PALM HARBOR, Florida — Tiger Woods won’t be at the Arnold Palmer Invitational next week and still doesn’t know when he will play again.
Woods announced on his website Thursday (Friday Manila time) that ongoing rest and rehabilitation on his back will keep him away from Bay Hill and the tournament he has won a record eight times. Woods said he was particularly disappointed because of a week at Bay Hill to celebrate the life of the tournament host.
Palmer died in September at 87.
“This is the one event I didn’t want to skip,” Woods said.
It will be the fourth consecutive year that Woods does not play Bay Hill dating to his two-shot victory in 2013 that returned him to No. 1 in the world. That was the 77th victory of his PGA Tour career. Woods won twice more that season, but none since then.
He has plunged to No. 713 in the world due to playing only 19 times on the PGA Tour dating to the start of 2014 because of injuries.
And he didn’t offer much insight into when he would play next.
“Presently, I have no timetable for my return to golf, but my treatments are continuing and going well,” Woods said.
Woods was out of competition for 15 months because of two back surgeries in the fall of 2015. He played his Hero World Challenge in the Bahamas the first week of December, returned to the PGA Tour two months later at Torrey Pines (missed cut) and then withdrew after a 77 at the Dubai Desert Classic with back spasms.
Woods withdrew from the Genesis Open at Riviera — he even canceled his press conference — and the Honda Classic.
“We’re not talking about an extended break,” his agent, Mark Steinberg at Excel Sports Management, said in Los Angeles.
And yet that’s what this appears to be.
Woods withdrew from Dubai on Feb. 3. The Masters, which starts April 6, would be his next logical option. Woods is not eligible for the Dell Match Play in two weeks, and he has never played the week before the Masters.
When he stepped away because of the scandal in his personal life in Thanksgiving 2009, Woods did not play for roughly five months until he showed up at Augusta National. He shot 68 the first round and tied for fourth.
But he was coping with back issues in 2010.

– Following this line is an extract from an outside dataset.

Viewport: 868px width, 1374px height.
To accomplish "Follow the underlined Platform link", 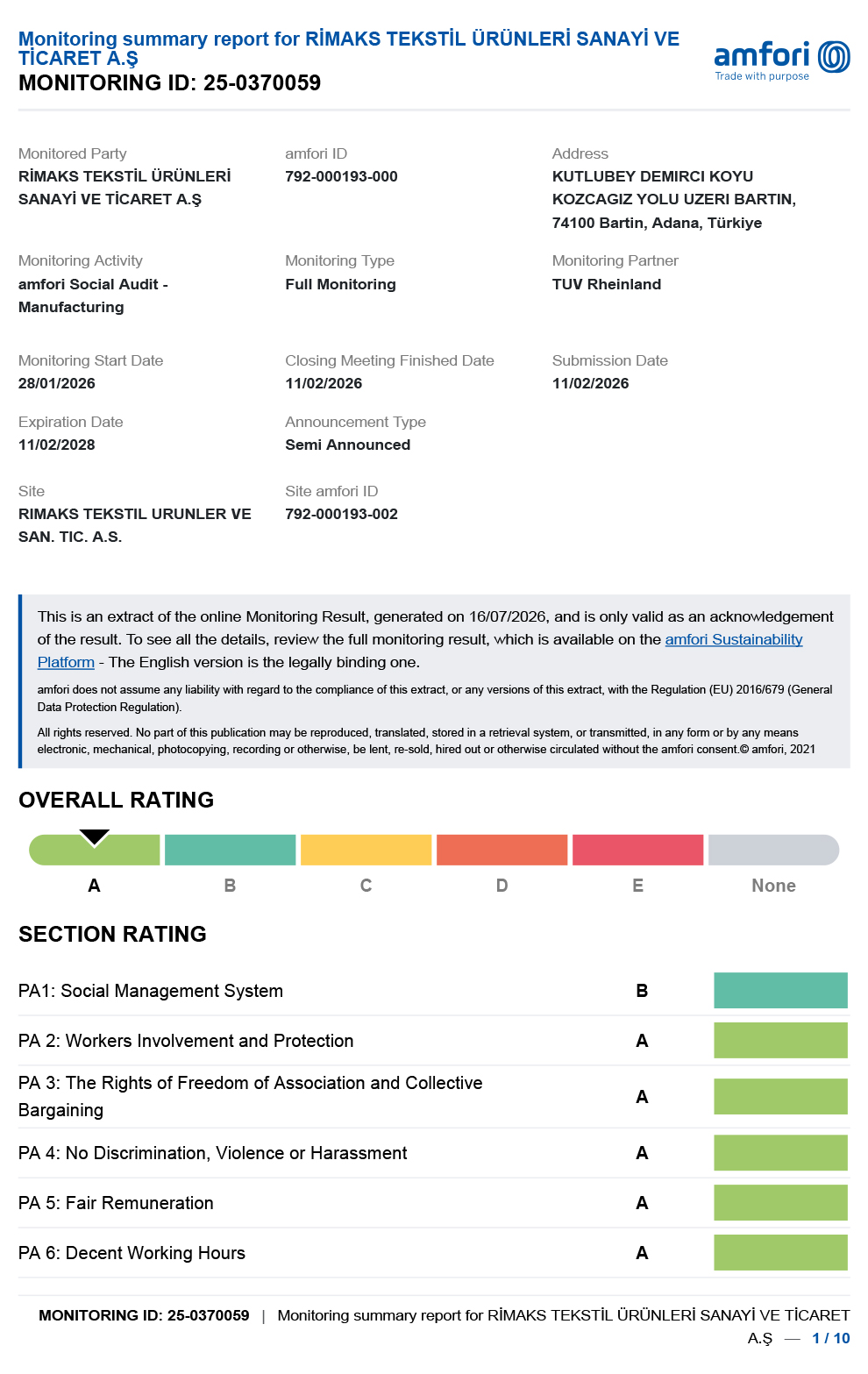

The Arnold Palmer Invitational is set for a big week of emotions and celebrations, featuring a bronze statue to be unveiled near the first tee, and Palmer’s cart parked behind the 16th tee of Bay Hill, his favorite spot to watch.
Woods noted that both his children were born at the Winnie Palmer Hospital for Women & Babies, and he said he thought of the King as a “close friend.”
“He will be greatly missed and can never truly be replaced,” Woods said.